Post-Phlebotomy Instructions
* Eat/drink before leaving
* Wait until staff releases you
* Drink more fluids next 4 hours
* No alcohol until after eating
* Refrain from smoking for 1 hour
* If bleeding continues apply pressure and raise arm
* Faint or dizzy sit with head between knees
* Abnormal symptoms persist contact blood center.
* Remove bandage

Testing Donor Blood
* CANNOT rely on previous testing
* Records must be kept for 5 years

Serological Testing
* ABO/D typing
* Antibody Screen – if positive, ID antibody, cannot make plasma products
* Antibodies to other blood group antigens which are present in the donor may react with recipient red cells resulting in a reaction.

Disease Testing
* Disease testing include:
o HBsAG
o HBc
o HCV
o HIV 1&2
o HTLV I/II
o RPR
o NAT for HIV-1, HCV & WNV

Results of Testing
* Tests for disease markers must be negative or within normal limits.
* Donor blood which falls outside these parameters must be quarrantined.
* Repeat testing, if still abnormal must dispose.

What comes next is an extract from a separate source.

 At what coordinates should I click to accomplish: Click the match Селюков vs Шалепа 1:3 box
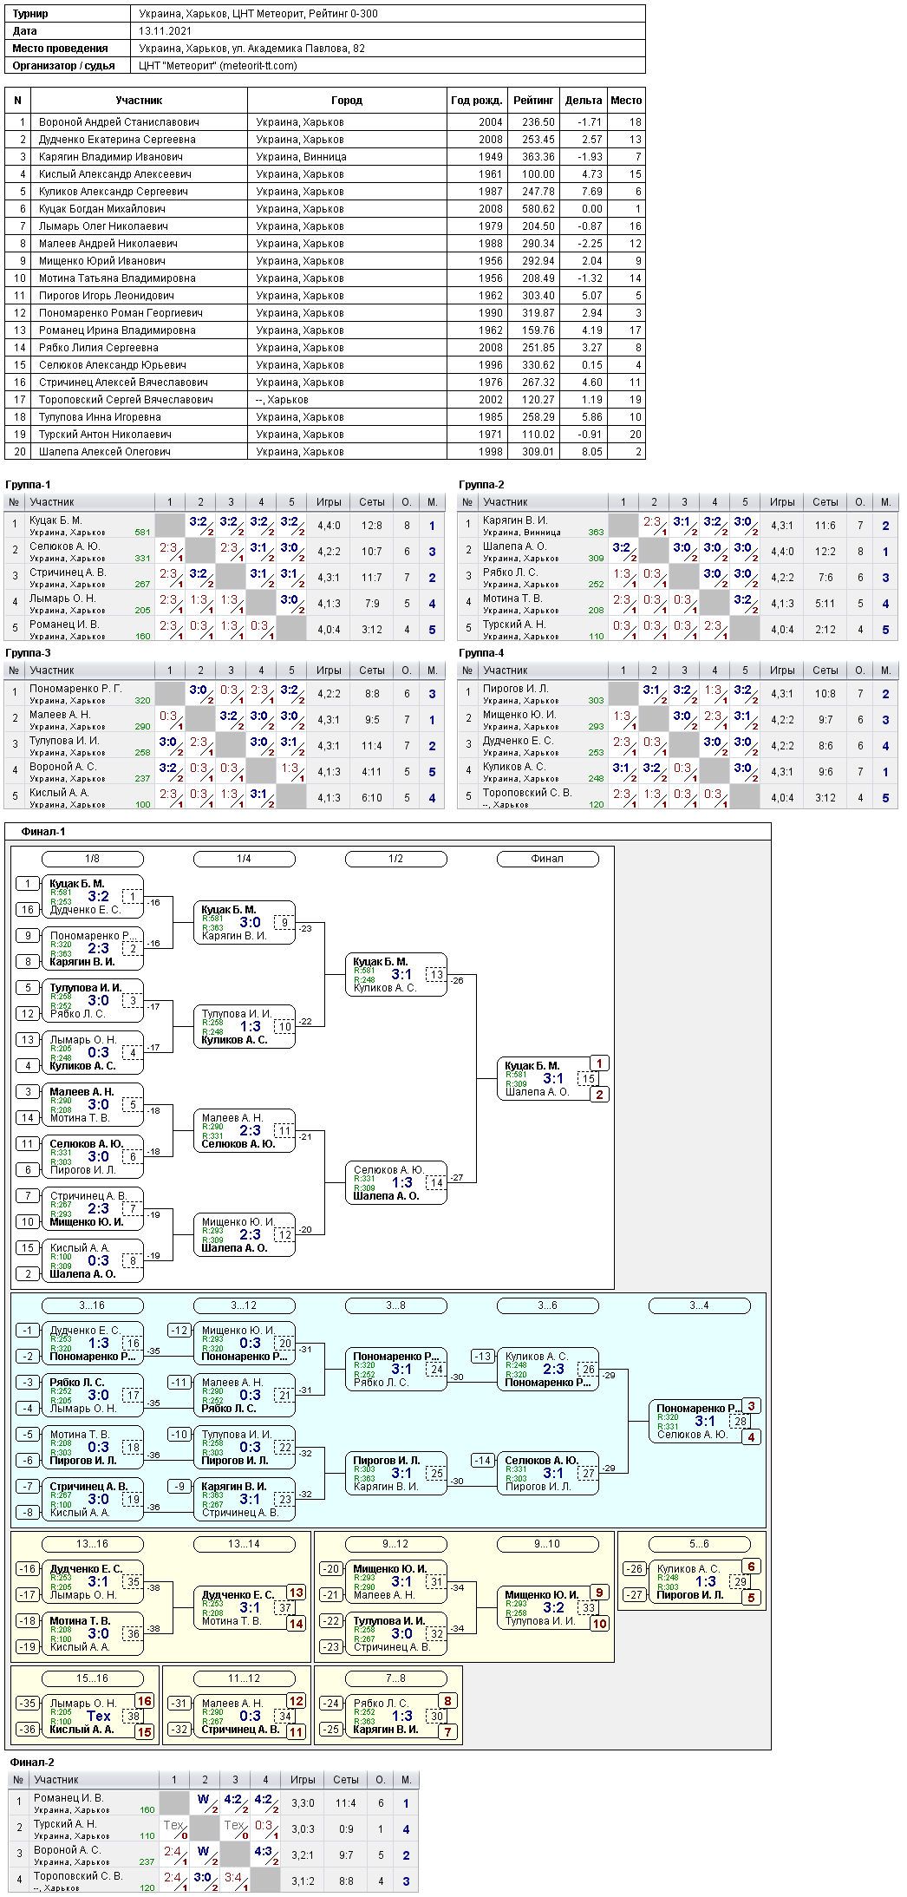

Transfusion Service Testing
* The only repeat testing required is:
o ABO on red cell products
o D typing (IS) on D negative red cell products
* Plasma products (FFP, CRYO, PLTS) do not require any testing.
* Donor samples must be stored at 1-6C for at least 7 days after transfusion
o ADSOL unit transfused today must save sprig for one week
o Many facilities will pull a sprig from each donor during processing and save all sprigs for 49 days, regardless of expiration of unit

Summary
* Blood collection starts with screening of the donor to:
o Ensure they are healthy enough to donate
o Ensure they do not have transmissible diseases
* Many organizations set standards and monitor all aspects of blood collection and administration.
* Collection of blood must be done in such a manner as to ensure sterility of the component.
* Testing of donor blood includes serological testing for ABO/D typing, antibody screening, and testing for markers indicating infection.
* The blood supply is NOT safe, only careful screening and testing can prevent, as much as possible, disease transmission.